Provided records START

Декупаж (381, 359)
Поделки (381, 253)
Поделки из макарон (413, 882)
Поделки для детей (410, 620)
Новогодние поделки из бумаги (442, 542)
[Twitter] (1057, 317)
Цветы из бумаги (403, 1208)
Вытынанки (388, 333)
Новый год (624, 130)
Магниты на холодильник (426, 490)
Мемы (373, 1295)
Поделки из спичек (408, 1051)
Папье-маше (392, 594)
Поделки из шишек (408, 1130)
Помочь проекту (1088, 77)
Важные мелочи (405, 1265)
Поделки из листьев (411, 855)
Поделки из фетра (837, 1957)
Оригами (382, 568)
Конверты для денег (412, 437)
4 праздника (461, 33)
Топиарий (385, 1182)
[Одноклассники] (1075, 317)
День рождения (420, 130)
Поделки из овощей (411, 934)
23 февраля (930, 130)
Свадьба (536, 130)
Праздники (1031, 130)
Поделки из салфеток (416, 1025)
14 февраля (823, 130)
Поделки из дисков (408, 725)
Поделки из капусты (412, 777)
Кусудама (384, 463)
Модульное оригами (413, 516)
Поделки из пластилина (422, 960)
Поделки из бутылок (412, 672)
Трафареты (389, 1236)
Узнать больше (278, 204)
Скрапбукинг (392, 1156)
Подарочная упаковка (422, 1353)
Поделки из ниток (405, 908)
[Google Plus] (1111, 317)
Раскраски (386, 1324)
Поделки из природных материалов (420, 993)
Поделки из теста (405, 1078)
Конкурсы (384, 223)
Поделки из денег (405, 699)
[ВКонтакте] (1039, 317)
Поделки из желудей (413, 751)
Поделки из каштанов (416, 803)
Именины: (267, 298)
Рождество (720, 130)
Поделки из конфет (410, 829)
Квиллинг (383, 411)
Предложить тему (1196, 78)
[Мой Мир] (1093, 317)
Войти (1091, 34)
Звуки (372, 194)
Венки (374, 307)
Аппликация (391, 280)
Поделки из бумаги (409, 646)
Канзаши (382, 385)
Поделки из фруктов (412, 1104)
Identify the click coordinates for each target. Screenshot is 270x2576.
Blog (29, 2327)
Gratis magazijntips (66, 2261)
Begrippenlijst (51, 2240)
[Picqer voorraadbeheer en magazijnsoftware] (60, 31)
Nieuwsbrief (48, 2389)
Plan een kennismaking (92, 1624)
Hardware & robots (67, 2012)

Provided records END

Description of the task:
Which lines above run from the one containing "Мемы (373, 1295)" to the one containing "Именины: (267, 298)"? Give them again exactly, both ends included.

Answer below:
Мемы (373, 1295)
Поделки из спичек (408, 1051)
Папье-маше (392, 594)
Поделки из шишек (408, 1130)
Помочь проекту (1088, 77)
Важные мелочи (405, 1265)
Поделки из листьев (411, 855)
Поделки из фетра (837, 1957)
Оригами (382, 568)
Конверты для денег (412, 437)
4 праздника (461, 33)
Топиарий (385, 1182)
[Одноклассники] (1075, 317)
День рождения (420, 130)
Поделки из овощей (411, 934)
23 февраля (930, 130)
Свадьба (536, 130)
Праздники (1031, 130)
Поделки из салфеток (416, 1025)
14 февраля (823, 130)
Поделки из дисков (408, 725)
Поделки из капусты (412, 777)
Кусудама (384, 463)
Модульное оригами (413, 516)
Поделки из пластилина (422, 960)
Поделки из бутылок (412, 672)
Трафареты (389, 1236)
Узнать больше (278, 204)
Скрапбукинг (392, 1156)
Подарочная упаковка (422, 1353)
Поделки из ниток (405, 908)
[Google Plus] (1111, 317)
Раскраски (386, 1324)
Поделки из природных материалов (420, 993)
Поделки из теста (405, 1078)
Конкурсы (384, 223)
Поделки из денег (405, 699)
[ВКонтакте] (1039, 317)
Поделки из желудей (413, 751)
Поделки из каштанов (416, 803)
Именины: (267, 298)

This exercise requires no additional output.